▸ **WORK REQUEST**
Could you write the next part of the article on gospel singer Marcus Cole, picking up right after its final sentence?

▸ **DOCUMENT TEXT**
- Born: Marcus Randell Cole November 9, 1971 (age 54) Saginaw, Michigan
- Origin: Detroit, Michigan
- Genres: Gospel, Christian R&B, urban gospel, black gospel
- Occupations: Singer, songwriter, worship leader
- Instruments: vocals, keyboards
- Years active: 1999–present
- Formerly of: Commissioned
- Website: riverphlo.com/artist/marcus-cole/

= Marcus Cole (musician) =

American musician (born 1971)

Marcus Randell Cole (born November 9, 1971) is an American gospel musician and worship leader, Christian R&B, urban gospel and black gospel recording artist and singer. He started his music career, in 1996, with the gospel music group, Commissioned until 2018. He has released two studio albums, Chillin' Up in Heaven, in 1999, with Godson Records, and, Write My Song, in 2006, from PureSprings Gospel. The second album was his breakthrough release, entering the Billboard magazine charts.

==Early life==
Marcus Randell Cole was born on November 9, 1971, in Saginaw, Michigan, as the youngest in a family of five children. He graduated from Danville High School in Danville, Illinois, in 1989, where he wrote and performed their class song.

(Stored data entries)
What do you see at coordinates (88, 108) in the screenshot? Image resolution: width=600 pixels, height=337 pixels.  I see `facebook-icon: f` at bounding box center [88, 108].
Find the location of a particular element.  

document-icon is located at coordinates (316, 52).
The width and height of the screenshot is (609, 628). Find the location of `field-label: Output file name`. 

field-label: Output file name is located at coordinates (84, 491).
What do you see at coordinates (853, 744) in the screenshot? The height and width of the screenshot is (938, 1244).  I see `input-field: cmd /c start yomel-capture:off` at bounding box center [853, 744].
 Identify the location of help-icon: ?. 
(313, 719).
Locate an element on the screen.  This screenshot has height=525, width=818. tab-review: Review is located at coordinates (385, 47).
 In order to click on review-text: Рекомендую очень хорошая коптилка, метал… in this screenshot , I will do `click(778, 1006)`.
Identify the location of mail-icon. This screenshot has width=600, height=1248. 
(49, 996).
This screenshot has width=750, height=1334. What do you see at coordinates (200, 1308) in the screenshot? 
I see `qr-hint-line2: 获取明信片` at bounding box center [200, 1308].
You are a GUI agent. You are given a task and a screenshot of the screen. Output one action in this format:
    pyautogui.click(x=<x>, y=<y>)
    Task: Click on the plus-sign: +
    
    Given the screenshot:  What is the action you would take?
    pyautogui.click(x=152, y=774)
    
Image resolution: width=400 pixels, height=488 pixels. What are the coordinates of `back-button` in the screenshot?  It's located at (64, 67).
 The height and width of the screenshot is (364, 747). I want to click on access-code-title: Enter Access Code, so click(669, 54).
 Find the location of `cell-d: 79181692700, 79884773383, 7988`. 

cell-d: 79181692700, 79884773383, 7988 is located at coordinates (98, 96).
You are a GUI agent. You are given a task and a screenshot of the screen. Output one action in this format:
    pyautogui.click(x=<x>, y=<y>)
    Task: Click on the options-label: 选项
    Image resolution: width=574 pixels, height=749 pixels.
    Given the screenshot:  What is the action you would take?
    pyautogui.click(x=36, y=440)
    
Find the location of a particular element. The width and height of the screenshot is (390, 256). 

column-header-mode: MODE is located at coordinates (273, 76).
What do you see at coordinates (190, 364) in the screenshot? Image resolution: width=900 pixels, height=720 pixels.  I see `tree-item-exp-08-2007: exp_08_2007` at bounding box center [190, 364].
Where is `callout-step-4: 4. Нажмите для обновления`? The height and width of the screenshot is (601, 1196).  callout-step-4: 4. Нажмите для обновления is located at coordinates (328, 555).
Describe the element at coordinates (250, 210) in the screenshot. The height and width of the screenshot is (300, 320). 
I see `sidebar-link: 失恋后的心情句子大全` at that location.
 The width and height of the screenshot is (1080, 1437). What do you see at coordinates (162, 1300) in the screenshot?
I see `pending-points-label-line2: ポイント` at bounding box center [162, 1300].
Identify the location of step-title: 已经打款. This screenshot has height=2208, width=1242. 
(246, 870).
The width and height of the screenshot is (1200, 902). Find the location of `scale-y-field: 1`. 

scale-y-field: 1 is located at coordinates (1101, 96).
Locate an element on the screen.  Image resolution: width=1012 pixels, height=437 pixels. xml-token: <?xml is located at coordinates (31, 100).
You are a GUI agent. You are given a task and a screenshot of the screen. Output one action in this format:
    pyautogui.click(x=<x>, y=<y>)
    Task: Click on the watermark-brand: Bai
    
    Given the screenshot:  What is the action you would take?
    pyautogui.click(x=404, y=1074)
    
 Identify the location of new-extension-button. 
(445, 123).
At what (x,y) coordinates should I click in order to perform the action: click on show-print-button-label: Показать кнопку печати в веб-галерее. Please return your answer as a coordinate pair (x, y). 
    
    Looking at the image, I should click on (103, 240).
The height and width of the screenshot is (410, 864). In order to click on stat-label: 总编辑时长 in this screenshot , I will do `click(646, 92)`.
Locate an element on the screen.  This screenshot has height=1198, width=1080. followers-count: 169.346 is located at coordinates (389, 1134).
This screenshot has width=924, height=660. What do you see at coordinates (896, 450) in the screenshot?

▸ **REPLY TO THE TASK**
==Music career==
Cole's music recording career began in 1999, with becoming a member in Commissioned, and the release of his first studio album, Chillin' Up in Heaven, with Godson Records, in September of that year. His second studio album, Write My Song, was released in August 2006, from PureSprings Gospel. This album was his breakthrough release upon the Billboard magazine charts, while it placed on the Gospel Albums chart, where it peaked at No. 34.

==Personal life==
He currently lives with his family in West Haven, Connecticut, where he was the worship leader at Vertical Church.